If I consider the events in my life that seemed the most painful, I will immediately think of losing a friend and of losing a child. The memory of both occasions is still very vivid for me, and I can recall that first moment where the simple reality of what had happened set in.

I realized that where I had once assumed trust, there was now deception. I realized that where there was once life, there was life no more. There is certain sense of shock, but also of profound clarity, when something like that is revealed.

And though I couldn’t really measure it by any amount of time, the awareness was very soon followed by the deepest sense of hurt, the lowest despair, and the sharpest anger. So as I cried and wallowed I naturally assumed that it was the events themselves that caused the grief, and I tried to come to terms with those events. What I didn’t realize was that I was causing myself the grief, and I really needed to come to terms with myself.

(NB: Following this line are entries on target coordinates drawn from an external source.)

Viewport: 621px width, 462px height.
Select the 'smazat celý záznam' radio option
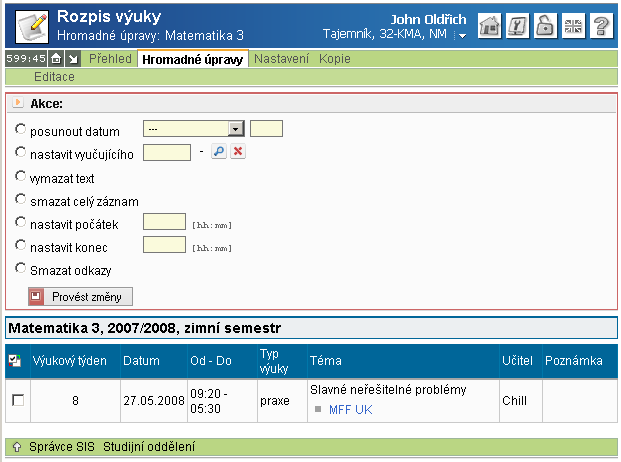click(21, 200)
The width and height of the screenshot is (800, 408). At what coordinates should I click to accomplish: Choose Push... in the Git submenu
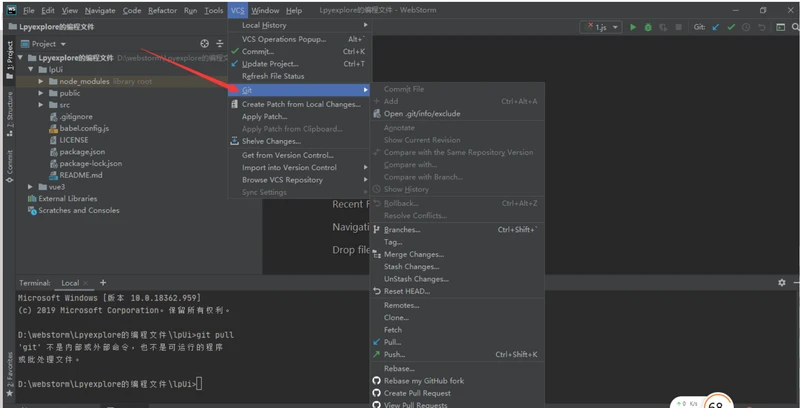(x=394, y=354)
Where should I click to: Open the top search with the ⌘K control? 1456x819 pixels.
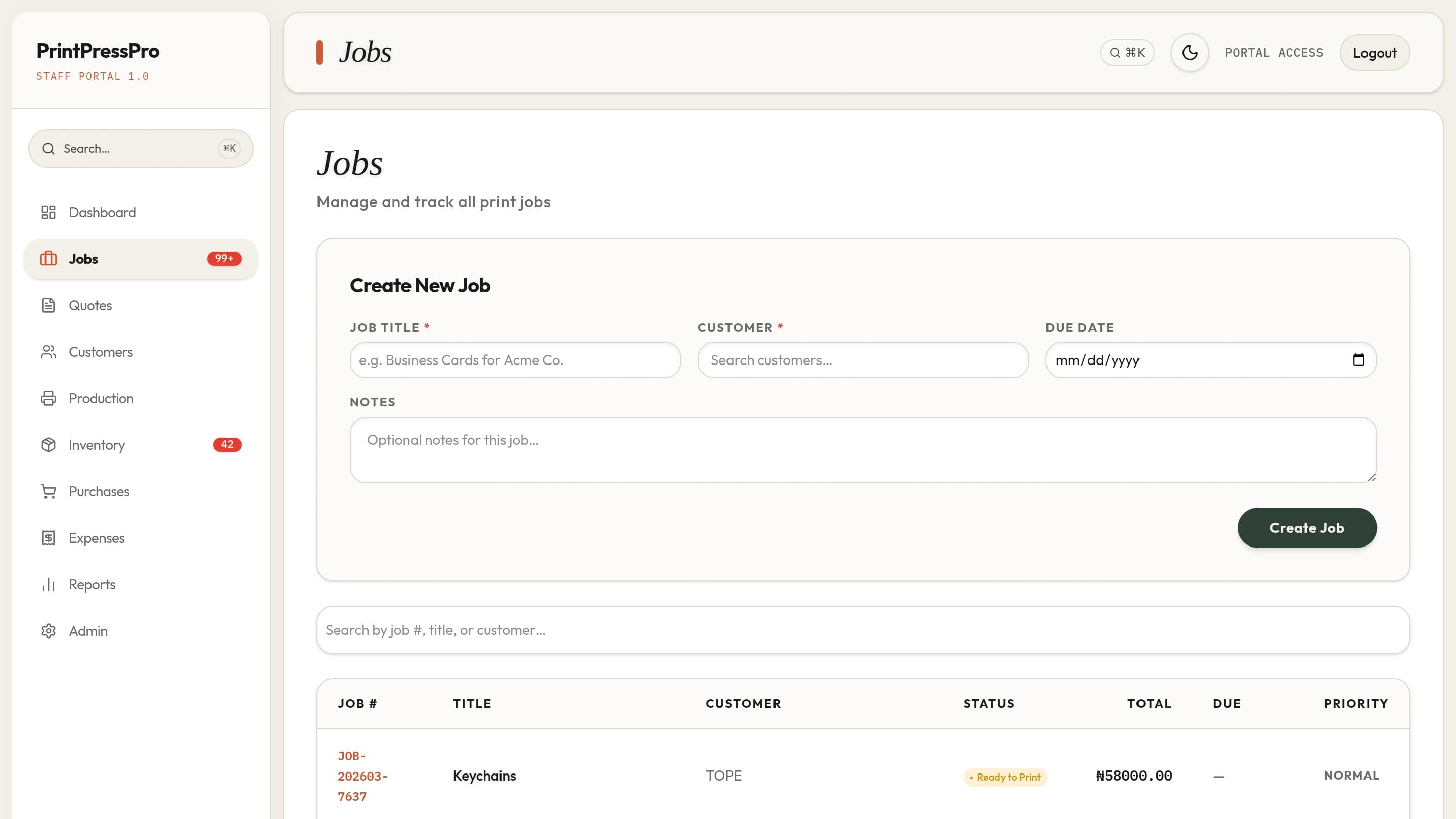pyautogui.click(x=1127, y=52)
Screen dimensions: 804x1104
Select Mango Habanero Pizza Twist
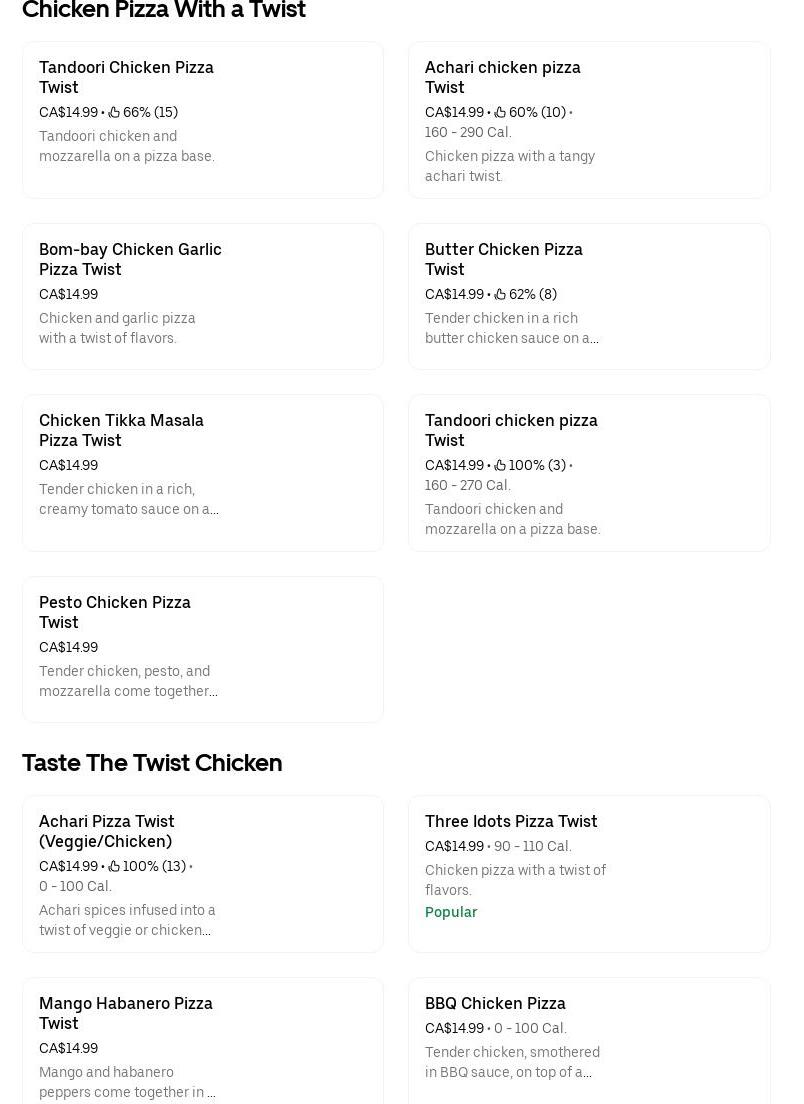click(125, 1013)
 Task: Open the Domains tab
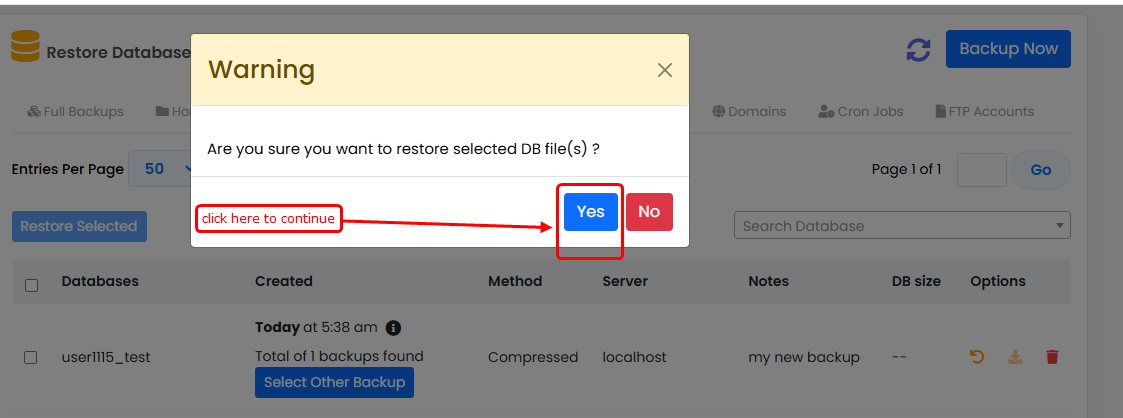point(748,112)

Throughout the world, in all sorts of ways, things will come and things will go. Some will do so in harmony with Nature, and others will do so because people choose to fight against Nature, but in either case what has happened has happened. I must simply begin with that. It then remains my responsibility to transform any circumstance into something good instead of something evil.

I need to consider first the occurrence, and then quite separately how my judgment will add my own sense of meaning and purpose to the occurrence. If I am filled with an attitude of conflict and resentment, then I may think that whatever has happened can only destroy me. But if I am filled with an attitude of peace and acceptance, then I may think that whatever has happened can help me to better myself.

My thinking will color whether I take something to be a punishment or an opportunity. I am the one who will determine what it will mean to me, for good or for ill.

None of this should suggest denying how we feel, or encourage us to become cold and heartless. If I am confronted with pain or confusion, let those feelings come, but let them also be rightly understood. Let me work with them and not against them, ordering them toward the building of character. If something hurts, I need not assume that only harm will follow. Healing can also follow.

What am I adding to events? If I am adding anything, should that not be an awareness that everything, however confusing and mysterious, has its place in Providence?

I shouldn’t even be speaking of a happening as good or bad, pleasant or painful, but of my response to a happening as good or bad, pleasant or painful. Discerning this difference is truly liberating.